We can now see what had once been known but had been lost sight of – that when markets operate without any restraint they will inevitably lead to excess and eventually to self-destruction. Even Adam Smith had accepted that markets could and would become the means by which dominant market operators were empowered to act against the general interest. And Keynes had warned that this tendency of markets more generally was exacerbated in the case of financial markets.
This was because, he maintained, of the inherent instability of financial markets and their excessive reliance on opinions and sentiment – not to say guesses and hunches – rather than on real things with well-established values. We have seen exactly what he meant. An unregulated market in financial assets was permitted to create and put a price on new kinds of assets which had no more than a speculative value. As long as those assets – futures, securitised debt, credit default swaps and so on – were accepted at face value, they could be offered as security for debt which could then be used in turn to underpin the creation of a new swathe of assets.
Those who manipulated these money-making mechanisms must have felt as though they were living the alchemist’s dream. Those who watched from the sidelines – including our political leaders who might ordinarily have recognised their responsibility to provide some safeguards – could only marvel, lost in admiration and envy, dazzled by the riches being generated. And as long as the asset values kept growing, the fact that they were underpinned in real terms only by debt mattered little. It seemed to be a fail-safe operation; no great skill was required, and the mechanisms and processes – novel and untried as they were – were apparently supported and validated by complex mathematical models. Even substantial operational errors, such as the gross over-valuation of assets, could be quickly washed away by the rising tide of asset values right across the waterfront. Even the unskilled could make fortunes – to say nothing of the opportunities offered to fraudsters on an unprecedented scale.
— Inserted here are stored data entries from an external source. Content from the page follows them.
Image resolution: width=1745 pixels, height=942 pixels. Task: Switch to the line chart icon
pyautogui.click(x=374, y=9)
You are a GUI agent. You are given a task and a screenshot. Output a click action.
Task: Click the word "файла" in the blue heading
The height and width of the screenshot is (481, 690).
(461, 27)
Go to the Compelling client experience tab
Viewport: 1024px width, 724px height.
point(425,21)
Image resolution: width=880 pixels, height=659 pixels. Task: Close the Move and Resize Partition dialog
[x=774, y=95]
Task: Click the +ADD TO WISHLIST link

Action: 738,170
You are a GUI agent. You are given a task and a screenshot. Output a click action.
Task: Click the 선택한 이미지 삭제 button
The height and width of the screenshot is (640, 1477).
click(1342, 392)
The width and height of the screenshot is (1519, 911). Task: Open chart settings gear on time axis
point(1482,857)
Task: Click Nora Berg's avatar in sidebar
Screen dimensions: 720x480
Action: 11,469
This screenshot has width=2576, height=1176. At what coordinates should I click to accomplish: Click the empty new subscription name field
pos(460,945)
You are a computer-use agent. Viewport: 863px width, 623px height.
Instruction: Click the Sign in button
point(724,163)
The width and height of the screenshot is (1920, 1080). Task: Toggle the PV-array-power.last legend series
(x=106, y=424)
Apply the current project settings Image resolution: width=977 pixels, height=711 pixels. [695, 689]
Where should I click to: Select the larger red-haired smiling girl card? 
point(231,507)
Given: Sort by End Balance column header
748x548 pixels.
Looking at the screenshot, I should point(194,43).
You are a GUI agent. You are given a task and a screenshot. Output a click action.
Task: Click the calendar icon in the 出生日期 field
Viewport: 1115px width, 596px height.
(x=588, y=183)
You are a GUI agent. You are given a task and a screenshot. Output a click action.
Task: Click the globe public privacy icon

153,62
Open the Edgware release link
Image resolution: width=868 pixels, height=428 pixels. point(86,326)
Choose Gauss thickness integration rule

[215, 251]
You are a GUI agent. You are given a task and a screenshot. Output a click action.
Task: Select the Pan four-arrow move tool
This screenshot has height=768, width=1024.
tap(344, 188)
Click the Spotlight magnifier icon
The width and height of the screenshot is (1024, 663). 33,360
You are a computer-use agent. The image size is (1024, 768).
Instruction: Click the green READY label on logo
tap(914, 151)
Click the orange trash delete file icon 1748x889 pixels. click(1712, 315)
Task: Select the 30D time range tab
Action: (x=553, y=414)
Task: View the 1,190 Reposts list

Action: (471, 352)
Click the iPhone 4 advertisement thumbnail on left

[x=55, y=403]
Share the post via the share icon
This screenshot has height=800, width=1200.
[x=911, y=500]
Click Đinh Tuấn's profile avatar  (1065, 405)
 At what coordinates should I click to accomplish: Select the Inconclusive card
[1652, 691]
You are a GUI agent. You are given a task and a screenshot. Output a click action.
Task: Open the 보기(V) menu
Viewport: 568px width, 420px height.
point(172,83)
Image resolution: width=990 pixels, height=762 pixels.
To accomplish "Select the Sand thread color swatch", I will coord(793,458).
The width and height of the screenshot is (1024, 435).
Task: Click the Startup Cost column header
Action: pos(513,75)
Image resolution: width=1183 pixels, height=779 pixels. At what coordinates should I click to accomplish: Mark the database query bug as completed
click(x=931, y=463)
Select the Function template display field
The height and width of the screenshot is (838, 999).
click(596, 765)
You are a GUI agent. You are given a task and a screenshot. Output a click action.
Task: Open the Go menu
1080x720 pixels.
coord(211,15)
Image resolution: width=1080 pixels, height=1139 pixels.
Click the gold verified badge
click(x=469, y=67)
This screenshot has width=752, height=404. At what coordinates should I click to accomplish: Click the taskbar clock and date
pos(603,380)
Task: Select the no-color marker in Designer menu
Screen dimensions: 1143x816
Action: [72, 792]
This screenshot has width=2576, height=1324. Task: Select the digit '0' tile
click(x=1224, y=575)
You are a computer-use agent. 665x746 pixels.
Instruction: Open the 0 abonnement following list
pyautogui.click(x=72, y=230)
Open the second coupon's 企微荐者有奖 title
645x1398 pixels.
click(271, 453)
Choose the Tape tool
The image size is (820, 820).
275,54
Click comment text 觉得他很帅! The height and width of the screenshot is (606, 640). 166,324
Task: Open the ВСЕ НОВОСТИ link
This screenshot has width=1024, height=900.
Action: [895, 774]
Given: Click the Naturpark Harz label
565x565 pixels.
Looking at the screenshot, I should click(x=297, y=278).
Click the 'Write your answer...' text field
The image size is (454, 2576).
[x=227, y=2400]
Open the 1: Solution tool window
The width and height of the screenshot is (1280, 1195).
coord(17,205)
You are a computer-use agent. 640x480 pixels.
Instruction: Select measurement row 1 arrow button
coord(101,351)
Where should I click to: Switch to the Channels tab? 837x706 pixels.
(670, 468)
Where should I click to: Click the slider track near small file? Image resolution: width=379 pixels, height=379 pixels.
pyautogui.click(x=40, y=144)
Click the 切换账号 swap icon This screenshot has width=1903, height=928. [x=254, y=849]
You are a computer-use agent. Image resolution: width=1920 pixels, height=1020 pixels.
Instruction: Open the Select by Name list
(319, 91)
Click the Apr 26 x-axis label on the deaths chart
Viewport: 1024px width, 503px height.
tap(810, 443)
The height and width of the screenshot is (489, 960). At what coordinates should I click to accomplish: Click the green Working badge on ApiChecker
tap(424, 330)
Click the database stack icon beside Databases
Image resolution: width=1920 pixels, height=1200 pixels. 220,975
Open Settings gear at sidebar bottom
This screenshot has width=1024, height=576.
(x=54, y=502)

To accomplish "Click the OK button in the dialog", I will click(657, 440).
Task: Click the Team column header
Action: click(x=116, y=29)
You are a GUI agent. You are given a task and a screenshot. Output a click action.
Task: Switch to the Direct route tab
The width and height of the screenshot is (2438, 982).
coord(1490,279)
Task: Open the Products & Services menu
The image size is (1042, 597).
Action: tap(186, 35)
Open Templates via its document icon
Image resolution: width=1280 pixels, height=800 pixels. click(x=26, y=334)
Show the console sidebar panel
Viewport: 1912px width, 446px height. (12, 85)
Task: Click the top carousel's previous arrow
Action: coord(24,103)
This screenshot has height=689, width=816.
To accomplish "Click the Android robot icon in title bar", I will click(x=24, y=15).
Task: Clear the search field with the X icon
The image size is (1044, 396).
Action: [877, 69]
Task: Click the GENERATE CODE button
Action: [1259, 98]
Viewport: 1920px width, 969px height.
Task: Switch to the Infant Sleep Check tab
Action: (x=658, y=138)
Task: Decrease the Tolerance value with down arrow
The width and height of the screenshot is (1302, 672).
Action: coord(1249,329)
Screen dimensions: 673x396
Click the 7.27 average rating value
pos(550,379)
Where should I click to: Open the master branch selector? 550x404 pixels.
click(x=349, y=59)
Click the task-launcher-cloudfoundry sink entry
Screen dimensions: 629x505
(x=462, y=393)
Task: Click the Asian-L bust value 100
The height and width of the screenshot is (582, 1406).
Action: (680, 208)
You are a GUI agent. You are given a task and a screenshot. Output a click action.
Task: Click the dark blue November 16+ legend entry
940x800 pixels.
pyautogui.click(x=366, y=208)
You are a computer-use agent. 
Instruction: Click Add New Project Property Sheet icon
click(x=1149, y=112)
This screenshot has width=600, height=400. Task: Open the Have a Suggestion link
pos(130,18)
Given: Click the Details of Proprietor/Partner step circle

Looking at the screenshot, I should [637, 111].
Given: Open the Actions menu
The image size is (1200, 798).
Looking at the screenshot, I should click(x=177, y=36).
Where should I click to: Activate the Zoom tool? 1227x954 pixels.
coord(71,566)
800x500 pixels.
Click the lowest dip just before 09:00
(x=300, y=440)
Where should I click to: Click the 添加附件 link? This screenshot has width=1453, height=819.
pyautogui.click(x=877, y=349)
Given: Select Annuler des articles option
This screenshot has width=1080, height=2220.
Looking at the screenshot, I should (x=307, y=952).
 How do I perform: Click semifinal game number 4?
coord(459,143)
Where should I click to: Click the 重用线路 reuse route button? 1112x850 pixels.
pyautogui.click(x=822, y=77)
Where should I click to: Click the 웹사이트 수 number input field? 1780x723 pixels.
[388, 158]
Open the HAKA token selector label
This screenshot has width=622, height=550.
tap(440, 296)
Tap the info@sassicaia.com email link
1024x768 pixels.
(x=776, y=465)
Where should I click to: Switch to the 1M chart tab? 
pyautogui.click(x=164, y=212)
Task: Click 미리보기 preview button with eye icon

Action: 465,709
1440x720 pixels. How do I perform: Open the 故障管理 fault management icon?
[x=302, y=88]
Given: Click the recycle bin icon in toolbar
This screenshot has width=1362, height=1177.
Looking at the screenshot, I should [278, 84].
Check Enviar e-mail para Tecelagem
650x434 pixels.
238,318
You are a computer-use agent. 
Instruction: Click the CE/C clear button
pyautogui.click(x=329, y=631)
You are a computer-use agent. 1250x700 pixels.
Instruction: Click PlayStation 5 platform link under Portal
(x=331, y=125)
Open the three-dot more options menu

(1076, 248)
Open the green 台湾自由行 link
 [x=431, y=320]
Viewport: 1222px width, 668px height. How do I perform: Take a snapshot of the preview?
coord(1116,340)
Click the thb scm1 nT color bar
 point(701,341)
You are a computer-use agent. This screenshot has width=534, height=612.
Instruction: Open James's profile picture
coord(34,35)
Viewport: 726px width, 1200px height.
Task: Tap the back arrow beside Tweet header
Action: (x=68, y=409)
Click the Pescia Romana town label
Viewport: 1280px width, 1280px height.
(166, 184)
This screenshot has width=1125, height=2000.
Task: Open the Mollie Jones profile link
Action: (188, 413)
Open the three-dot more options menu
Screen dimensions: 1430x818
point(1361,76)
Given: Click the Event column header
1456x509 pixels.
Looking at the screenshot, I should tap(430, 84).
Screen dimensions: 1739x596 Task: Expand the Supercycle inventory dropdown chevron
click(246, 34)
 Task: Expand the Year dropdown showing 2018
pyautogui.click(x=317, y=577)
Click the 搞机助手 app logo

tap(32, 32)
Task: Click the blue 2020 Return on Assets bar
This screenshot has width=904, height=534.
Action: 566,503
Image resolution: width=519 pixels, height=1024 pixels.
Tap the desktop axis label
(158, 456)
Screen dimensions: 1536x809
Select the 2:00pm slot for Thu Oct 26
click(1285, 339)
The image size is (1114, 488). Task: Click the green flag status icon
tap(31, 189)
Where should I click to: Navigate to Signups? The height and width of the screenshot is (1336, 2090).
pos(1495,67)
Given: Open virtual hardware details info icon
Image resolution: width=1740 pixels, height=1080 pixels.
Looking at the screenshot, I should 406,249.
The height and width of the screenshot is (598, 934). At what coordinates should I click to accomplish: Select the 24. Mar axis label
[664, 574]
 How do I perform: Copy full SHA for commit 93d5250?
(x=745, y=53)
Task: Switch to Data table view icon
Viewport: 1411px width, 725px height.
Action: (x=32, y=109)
But it needed only a scintilla of doubt to creep in about the value of these new assets for the whole ramshackle structure to come tumbling down. When the confidence bubble burst, assets lost their value, but debt did not. The result was – as we have seen – the collapse of the whole financial infrastructure of the world’s major advanced economies.
In New Zealand, with our relatively undeveloped financial sector, we have tended to congratulate ourselves on escaping the direct consequences of the financial meltdown. But that was to live in a fool’s paradise. It has not taken long for the financial collapse to have its effect on the real, productive economy, and for the hit taken by our export markets and commodity prices to be added to the impact of the home-grown recession we had entered at the end of 2007.
Some of the immediate global lessons to be learned from this experience have been applied quickly, albeit belatedly. The new regulatory regime for financial markets and institutions introduced by President Obama is a recognition that we should never again entrust our economic future to unregulated markets. His example will no doubt be followed by other, but by no means all, governments. President Obama at least seems to understand that we cannot correct and prevent egregious errors by handing back control to those who committed them in the first place. Effective regulation is now surely the name of the game.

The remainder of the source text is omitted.